The primary purpose of education isn’t preparation for college, writes Ray Domanico, director of education policy at the Manhattan Institute, in City Journal. It’s preparation for adulthood.
NAEP scores, which haven’t improved in a decade, show why most young people will not complete a college degree, he writes.
Nationally, 84 percent of high school students graduate, and of those, about 70 percent enroll in a two- or four-year college. But college-completion rates are just 60 percent for four-year colleges and 30 percent for two-year colleges. Overall, only about 30 percent of the students who start out in the American K-12 system complete a college degree by age 25. Students who plan to complete college should be scoring at the NAEP’s proficiency levels by eighth grade; two-thirds are not doing so.
Students should be offered “meaningful preparation for adulthood that doesn’t require a college degree,” Domanico writes. That should include career and technical education linked to workplace apprenticeships.
Many low-income students in large cities have benefited from selective high schools offering a rigorous curriculum to the highest achievers. Policymakers should support these schools and look for ways to expand their numbers.
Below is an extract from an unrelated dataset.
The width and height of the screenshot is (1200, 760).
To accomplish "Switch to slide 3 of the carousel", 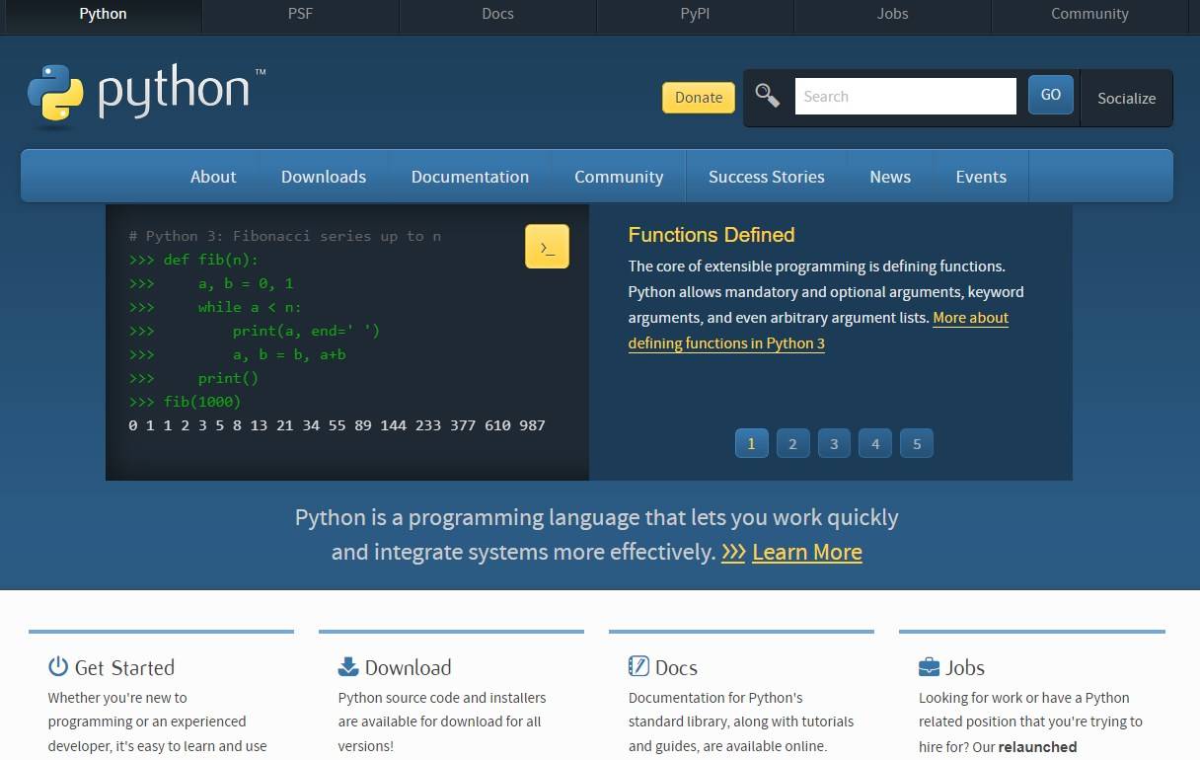I will (834, 444).
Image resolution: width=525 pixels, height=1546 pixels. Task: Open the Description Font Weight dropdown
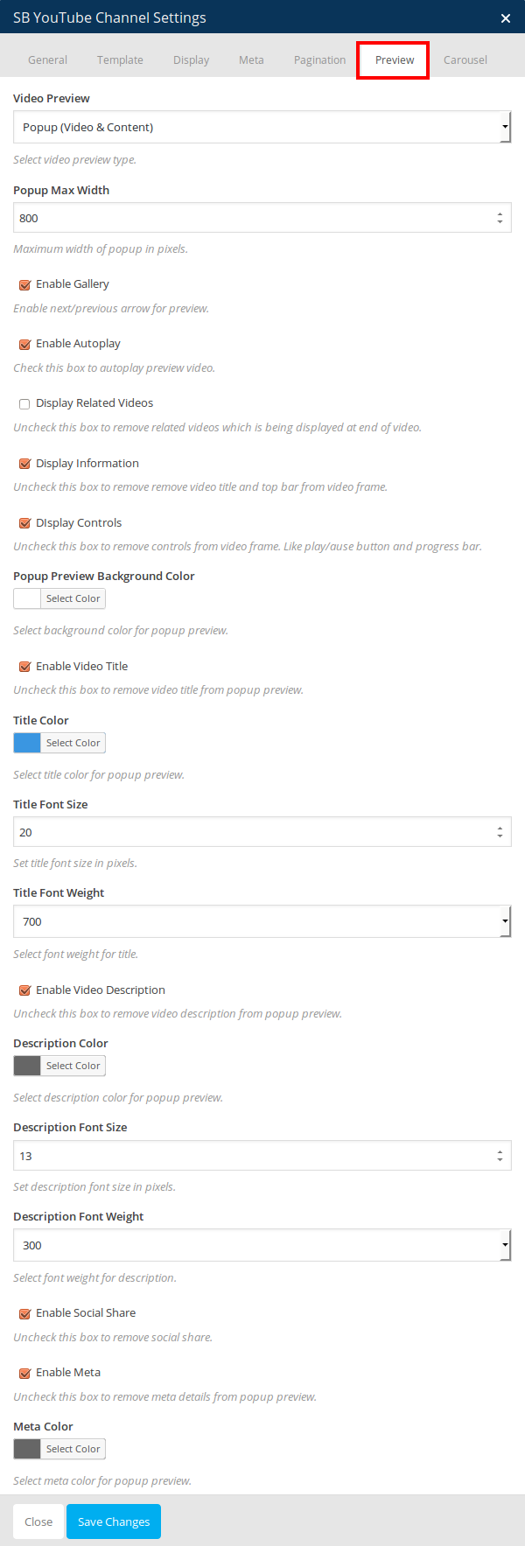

At the same time, school systems should monitor performance and intervene swiftly in schools that fail to bring most of their students to at least basic levels of achievement.
Finally, he writes, students should be given a “grounding the habits and behaviors of adulthood.”
Hechinger’s Map to the Middle Class series includes stories on new apprenticeship models, “revamped and rigorous” career technical education and paths to the middle class for low-income students. It’s a great series.
Also check out Amadou Diallo’s story on schools that combine advanced academics with career-tech education. For example, at Tesla STEM High School in Washington state, juniors take AP Psychology and a hands-on forensic science class.